[Stored records]
((
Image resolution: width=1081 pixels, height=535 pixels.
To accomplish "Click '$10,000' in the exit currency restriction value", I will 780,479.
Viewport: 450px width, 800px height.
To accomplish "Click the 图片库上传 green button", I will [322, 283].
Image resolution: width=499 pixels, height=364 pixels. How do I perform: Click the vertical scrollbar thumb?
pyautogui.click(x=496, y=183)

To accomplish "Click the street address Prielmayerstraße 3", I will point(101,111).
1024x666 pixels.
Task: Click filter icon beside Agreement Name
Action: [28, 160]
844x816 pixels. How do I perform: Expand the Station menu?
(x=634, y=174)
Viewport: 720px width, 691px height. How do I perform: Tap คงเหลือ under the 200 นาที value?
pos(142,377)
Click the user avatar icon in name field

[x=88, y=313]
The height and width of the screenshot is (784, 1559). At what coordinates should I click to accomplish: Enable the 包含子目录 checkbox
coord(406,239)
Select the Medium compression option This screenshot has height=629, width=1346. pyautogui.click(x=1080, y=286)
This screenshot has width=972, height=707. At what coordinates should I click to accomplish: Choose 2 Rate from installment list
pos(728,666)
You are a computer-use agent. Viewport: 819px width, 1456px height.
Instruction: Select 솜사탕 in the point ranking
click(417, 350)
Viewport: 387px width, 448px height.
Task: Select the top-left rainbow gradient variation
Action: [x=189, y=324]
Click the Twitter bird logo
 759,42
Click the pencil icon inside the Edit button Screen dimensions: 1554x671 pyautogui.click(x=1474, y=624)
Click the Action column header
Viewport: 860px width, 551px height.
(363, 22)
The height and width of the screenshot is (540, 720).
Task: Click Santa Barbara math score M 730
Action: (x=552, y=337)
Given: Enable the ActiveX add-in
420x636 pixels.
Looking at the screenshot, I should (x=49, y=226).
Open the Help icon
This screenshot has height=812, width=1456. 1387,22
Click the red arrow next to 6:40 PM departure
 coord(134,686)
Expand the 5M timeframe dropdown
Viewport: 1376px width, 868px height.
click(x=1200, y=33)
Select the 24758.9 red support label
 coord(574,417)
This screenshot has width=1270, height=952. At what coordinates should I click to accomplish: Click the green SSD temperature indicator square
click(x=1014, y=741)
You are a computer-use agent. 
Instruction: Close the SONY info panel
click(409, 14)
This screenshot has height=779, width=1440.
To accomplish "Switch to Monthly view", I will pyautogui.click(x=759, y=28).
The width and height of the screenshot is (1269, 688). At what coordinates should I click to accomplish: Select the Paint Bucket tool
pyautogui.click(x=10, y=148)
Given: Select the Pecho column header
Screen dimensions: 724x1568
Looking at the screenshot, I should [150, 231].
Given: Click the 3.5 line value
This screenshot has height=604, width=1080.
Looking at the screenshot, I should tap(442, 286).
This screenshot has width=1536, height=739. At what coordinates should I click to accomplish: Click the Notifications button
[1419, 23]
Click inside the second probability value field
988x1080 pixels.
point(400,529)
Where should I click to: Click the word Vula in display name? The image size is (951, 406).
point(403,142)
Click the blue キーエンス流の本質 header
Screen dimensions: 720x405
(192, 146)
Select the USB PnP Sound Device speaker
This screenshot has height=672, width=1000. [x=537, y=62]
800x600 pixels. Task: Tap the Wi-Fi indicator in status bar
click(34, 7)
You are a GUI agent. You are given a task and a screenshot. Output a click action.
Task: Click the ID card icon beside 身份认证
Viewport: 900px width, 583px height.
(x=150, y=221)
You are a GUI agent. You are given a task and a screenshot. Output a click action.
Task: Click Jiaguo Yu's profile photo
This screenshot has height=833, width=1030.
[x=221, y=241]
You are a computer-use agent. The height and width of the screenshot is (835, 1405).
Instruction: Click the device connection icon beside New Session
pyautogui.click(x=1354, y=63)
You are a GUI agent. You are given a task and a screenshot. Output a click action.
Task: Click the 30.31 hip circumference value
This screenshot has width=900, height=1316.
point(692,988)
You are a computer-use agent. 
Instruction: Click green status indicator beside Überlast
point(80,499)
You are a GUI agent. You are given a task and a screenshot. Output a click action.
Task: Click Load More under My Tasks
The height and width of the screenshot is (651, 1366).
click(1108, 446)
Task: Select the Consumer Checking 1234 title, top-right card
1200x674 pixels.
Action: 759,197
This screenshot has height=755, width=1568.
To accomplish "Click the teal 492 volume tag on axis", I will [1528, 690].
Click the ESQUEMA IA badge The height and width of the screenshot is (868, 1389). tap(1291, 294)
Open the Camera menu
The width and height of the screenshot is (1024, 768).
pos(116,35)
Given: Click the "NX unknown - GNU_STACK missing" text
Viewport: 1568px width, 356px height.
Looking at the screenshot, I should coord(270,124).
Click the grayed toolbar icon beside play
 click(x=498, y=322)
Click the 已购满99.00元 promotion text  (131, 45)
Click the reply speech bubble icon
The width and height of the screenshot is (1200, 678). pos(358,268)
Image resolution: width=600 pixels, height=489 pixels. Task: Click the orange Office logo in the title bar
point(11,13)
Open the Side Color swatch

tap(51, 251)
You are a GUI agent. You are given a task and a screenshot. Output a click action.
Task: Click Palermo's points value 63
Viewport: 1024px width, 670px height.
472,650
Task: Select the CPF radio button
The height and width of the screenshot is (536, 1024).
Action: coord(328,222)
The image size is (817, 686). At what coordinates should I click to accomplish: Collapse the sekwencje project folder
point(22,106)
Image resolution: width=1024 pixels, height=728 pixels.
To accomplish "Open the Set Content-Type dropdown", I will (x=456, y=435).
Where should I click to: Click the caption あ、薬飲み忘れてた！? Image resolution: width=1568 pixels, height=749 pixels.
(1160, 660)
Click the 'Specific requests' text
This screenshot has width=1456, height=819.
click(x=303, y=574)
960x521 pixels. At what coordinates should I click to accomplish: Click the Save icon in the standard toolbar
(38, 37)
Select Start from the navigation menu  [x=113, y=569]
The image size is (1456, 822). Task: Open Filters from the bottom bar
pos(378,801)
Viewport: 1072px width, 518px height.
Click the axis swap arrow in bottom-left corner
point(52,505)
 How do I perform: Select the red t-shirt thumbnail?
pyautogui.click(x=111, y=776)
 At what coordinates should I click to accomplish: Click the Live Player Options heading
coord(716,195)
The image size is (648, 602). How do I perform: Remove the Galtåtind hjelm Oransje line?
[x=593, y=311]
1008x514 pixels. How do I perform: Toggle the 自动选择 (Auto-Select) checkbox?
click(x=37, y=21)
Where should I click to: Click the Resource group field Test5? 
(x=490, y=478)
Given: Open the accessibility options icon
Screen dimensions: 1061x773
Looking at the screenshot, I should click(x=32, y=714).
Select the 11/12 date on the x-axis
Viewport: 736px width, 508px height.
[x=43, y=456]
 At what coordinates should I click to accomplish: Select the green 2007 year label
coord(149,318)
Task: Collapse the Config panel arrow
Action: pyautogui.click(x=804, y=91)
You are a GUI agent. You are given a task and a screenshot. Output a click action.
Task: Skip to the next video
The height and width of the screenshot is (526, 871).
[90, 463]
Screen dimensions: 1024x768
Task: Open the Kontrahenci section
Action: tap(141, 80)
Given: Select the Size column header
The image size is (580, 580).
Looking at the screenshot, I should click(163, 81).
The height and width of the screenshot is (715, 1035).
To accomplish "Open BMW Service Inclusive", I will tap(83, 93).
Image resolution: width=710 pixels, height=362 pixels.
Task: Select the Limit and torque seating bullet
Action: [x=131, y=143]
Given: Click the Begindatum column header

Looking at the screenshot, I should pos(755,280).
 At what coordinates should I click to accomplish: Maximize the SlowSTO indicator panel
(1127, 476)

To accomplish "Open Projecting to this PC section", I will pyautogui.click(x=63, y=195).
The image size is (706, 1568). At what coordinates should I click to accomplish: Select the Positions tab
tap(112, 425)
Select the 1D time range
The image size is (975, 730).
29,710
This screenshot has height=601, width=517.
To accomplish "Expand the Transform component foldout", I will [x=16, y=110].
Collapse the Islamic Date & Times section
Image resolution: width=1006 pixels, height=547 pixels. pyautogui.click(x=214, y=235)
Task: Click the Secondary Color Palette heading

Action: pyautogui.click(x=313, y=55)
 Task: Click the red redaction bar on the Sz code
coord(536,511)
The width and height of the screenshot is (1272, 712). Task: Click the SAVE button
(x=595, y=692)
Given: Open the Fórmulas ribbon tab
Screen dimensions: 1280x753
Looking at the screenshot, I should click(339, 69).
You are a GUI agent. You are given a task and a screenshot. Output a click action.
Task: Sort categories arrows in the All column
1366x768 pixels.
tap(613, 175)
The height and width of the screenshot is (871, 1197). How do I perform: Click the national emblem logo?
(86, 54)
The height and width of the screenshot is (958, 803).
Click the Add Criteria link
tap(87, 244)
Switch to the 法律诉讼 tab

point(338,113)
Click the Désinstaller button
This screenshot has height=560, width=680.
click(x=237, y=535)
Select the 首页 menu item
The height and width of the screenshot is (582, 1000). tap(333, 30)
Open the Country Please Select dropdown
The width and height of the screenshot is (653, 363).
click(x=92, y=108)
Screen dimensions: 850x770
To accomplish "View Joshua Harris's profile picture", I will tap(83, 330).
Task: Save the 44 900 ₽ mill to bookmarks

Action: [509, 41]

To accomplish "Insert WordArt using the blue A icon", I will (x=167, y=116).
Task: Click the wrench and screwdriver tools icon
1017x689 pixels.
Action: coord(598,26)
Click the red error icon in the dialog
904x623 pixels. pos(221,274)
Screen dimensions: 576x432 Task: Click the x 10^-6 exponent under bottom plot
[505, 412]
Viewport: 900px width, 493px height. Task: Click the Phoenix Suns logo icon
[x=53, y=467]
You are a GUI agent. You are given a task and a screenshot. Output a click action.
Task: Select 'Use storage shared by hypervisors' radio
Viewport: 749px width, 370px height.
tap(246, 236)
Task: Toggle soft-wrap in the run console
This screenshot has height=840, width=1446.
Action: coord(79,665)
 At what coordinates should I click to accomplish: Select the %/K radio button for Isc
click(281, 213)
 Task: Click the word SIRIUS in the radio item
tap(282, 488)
))
| TASK PROMPT |
From the entries above, give again exactly the lines running from the line with "Click the Désinstaller button" to the line with "Screen dimensions: 850x770"; include both of those lines.

| RESPONSE BELOW |
Click the Désinstaller button
This screenshot has height=560, width=680.
click(x=237, y=535)
Select the 首页 menu item
The height and width of the screenshot is (582, 1000). tap(333, 30)
Open the Country Please Select dropdown
The width and height of the screenshot is (653, 363).
click(x=92, y=108)
Screen dimensions: 850x770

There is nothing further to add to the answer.